東京矯正歯科学会、第83回学術大会を開催

 さる7月11日(木)、有楽町朝日ホール(東京都)において、第83回東京矯正歯科学会学術大会(西井 康会長)が開催された。本大会では特別講演、一般口演11題、症例展示2題、症例報告36題、企業展示が行われた。西井大会長は開会の辞で、大学の歯科矯正学講座に所属する医員にとっての初めての発表の場であることも多い本大会を開催できる喜びについて語った。西井氏でふれられた挨拶のように、一般口演では各大学の歯科矯正学講座に在籍する若い研究者を中心とした発表がなされた。

 特別講演では、西井氏が直接講演を依頼したという海部陽介氏(東大総合研究博物館教授)による「縄文人と現代人の咬合はなぜ異なるのか」が行われた。講演では、たびたび歯科の学術イベントで話題になる縄文人と弥生人(現代人)の顎顔面骨格の違いについて、海部氏の専門である人類進化学の観点から「(1)日本人の歯」「(2)進化についての歯科大生の誤解」「(3)不正咬合の人類史」の3つのテーマに分けて語られた。

 そのうち「(2)進化についての歯科大生の誤解」では、かつて人類学者の馬場悠男氏が示し有名になった「予想される未来人の顔面の図」が、縄文人から現代人までに至る、顎が細く顔が長くなってきた歴史をもってまるで「今後ますますその傾向が強くなるように進化する」との誤解をつくったことについて、人類進化学者の立場から意見を述べた。進化とは集団の遺伝子構成が変化し子孫においても繰り返されることを指すが、下顎骨幅の狭小化や長顔化は中世以降急激に起こり、また局所的に生じているところから、食生活や社会環境の変化による骨の発育不良に過ぎないと考えられること、また近年では顎骨幅の増大傾向が報告されている旨を述べた。

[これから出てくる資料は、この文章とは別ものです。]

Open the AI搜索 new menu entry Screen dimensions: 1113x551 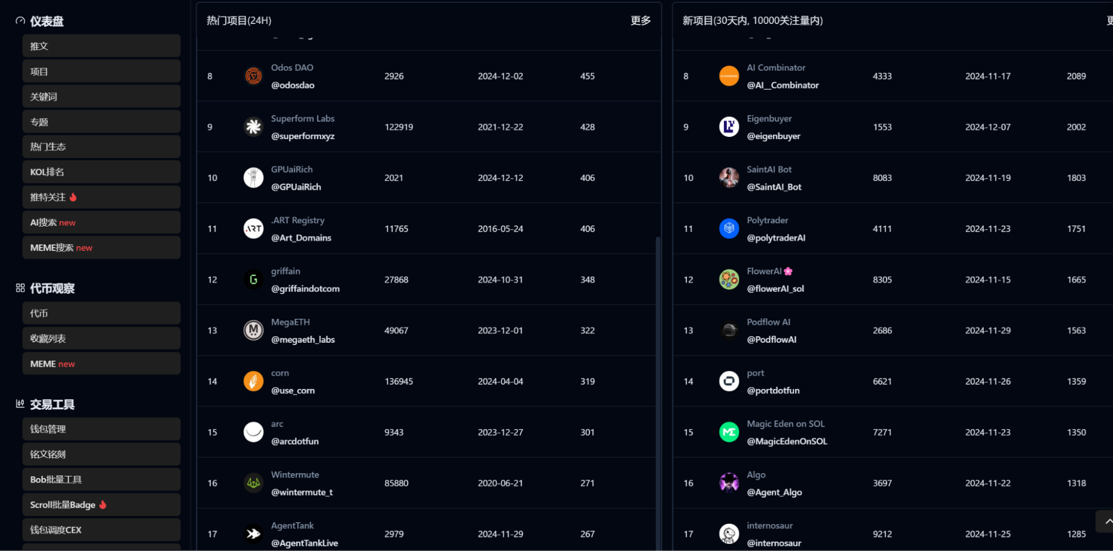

 また「(3)不正咬合の人類史」では、ベッグ法の開発者であるBegg PR(オーストラリアの矯正歯科医・研究者)による有名なアボリジニの歯の咬耗に関する研究についてふれ、「咬耗咬合こそが人類の正しい歯列の咬合形態であり、現代人の咬耗のない歯こそ異常である」とするBeggの論は、歯科学的には違和感があるかもしれないが、人類学的にはまったく納得できるものであるとした。縄文人の歯並びがよく、不正咬合になっていないのは歯が咬耗しているからで、不正咬合・不正歯列になっていないという点で咬耗は口腔に良い影響をもたらすといえ、こうしたBeggの論は、「正しい・正しくない」を論じる意味ではなく視点として非常に重要とした。しかしアボリジニや縄文人のような咬耗は、現代の社会生活・食生活を送る現代人には起こり得ず、縄文人の歯並びとは切り離して現代人の正常咬合や正常な歯列をとらえていく必要があり、そうした観点から、矯正歯科医が取り組む現代の臨床は非常に意味のあるものと締めくくった。

 歯科、特に歯科矯正学の常識や観念とはまったく別方向から不正咬合や不正歯列というものをとらえ直す海部氏の講演に、会場からは興味深い観点だとする感想と質問が相次いだ。